Do You Know The Signs Of Mouth Cancer?


A new report from the Oral Health Foundation has revealed that rates of mouth cancer in the UK have increased significantly in the past decade.

The charity revealed that 8,300 people are diagnosed with the disease in the UK every year, which represents a 49 per cent increase on ten years ago. However, what’s just as worrying is that the majority of people in the country have little or no understanding of the signs and symptoms of mouth cancer.

In fact, 45 per cent of those surveyed said they had no understanding of mouth cancer, while 75 per cent said that they did not know the symptoms.

An even higher percentage (82 per cent) admitted they didn’t know where mouth cancer appeared. This lack of understanding of the condition could mean people are not seeking the advice of their dentists in Guildford early enough.

Dr Nigel Carter OBE, chief executive of the Oral Health Foundation, commented: “We have published this report to highlight the need for greater awareness of mouth cancer. It is extremely concerning to see the lack of basic knowledge about the disease, especially as it continues to affect more people every year.”

Among the leading causes of the condition are smoking, excessive alcohol consumption and human papillomavirus (HPV), which is transmitted through oral sex.

The Oral Health Foundation has also shared a list of the most common signs of mouth cancer, urging anyone who experiences any of them to visit their dentist or doctor urgently.

Unusual lumps or swelling, red or white patches in the mouth, and mouth ulcers that don’t heal and last longer than three weeks are some of the symptoms to watch out for.

Head of professional services at Simplyhealth Professionals, which supported the research, Dr Catherine Rutland explained that it’s possible to beat mouth cancer, but early diagnosis is crucial.

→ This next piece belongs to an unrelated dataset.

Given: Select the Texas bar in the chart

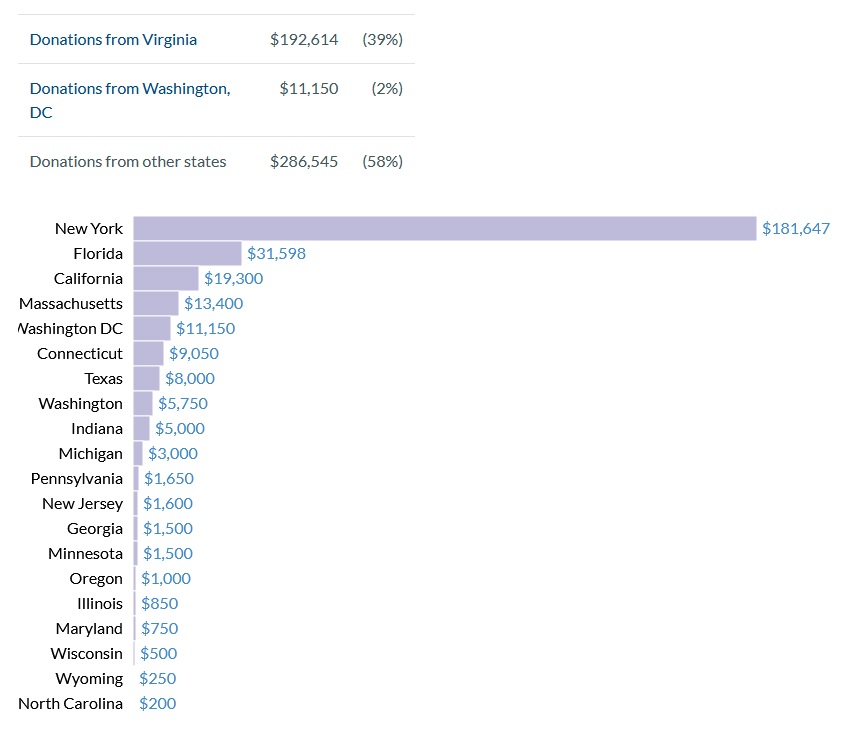Looking at the screenshot, I should (x=146, y=379).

She added: “Regular dental visits remain crucial to spotting mouth cancer early, as your dentist will examine you for mouth cancer during every routine appointment."

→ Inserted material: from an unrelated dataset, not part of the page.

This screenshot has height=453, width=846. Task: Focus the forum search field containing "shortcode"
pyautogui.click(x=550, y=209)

Meanwhile, the British Dental Association Scotland (BDA) recently suggested that plans put forward by the Scottish government to restrict dental check-ups until once every two years will put lives at risk.

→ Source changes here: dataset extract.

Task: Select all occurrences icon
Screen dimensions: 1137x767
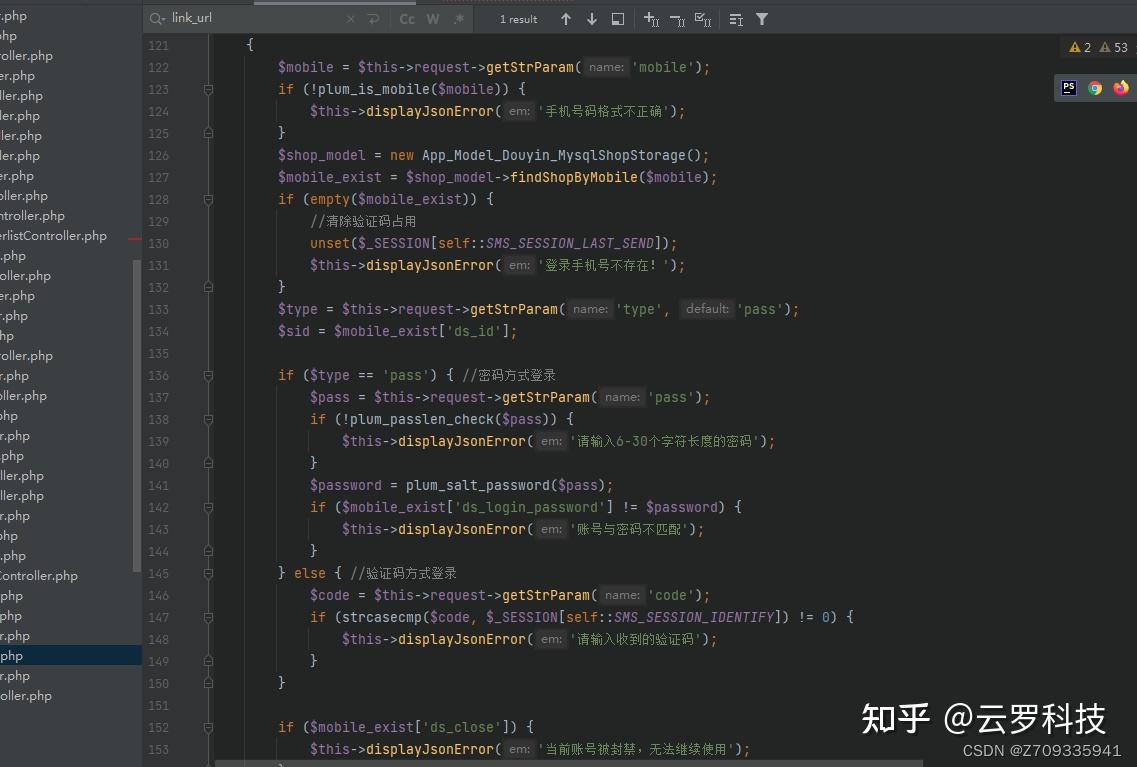Action: point(703,20)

The News & Star reported that a survey of dental professionals found that 97 per cent believe that the changes would put people’s lives at risk because they will make it more likely that oral cancer cases are picked up too late.

The news provider also pointed out that oral cancer survival rates increase from 50 per cent to 90 per cent when it is detected early. The BDA estimates that the annual cost of treating oral cancer in the Scottish NHS stands at £67.3 million.

However, with the rate of this kind of cancer expected to increase by one-third by 2035, the estimated costs of treatment is also expected to climb to £148.3 million.

Former NHS dentist Anas Sarwar, who is now an MSP, told the newspaper that the figures are of “serious concern”.

He also said: “The wide variations in oral cancer incidence and survival rates between different areas and social groups in Scotland are unacceptable.”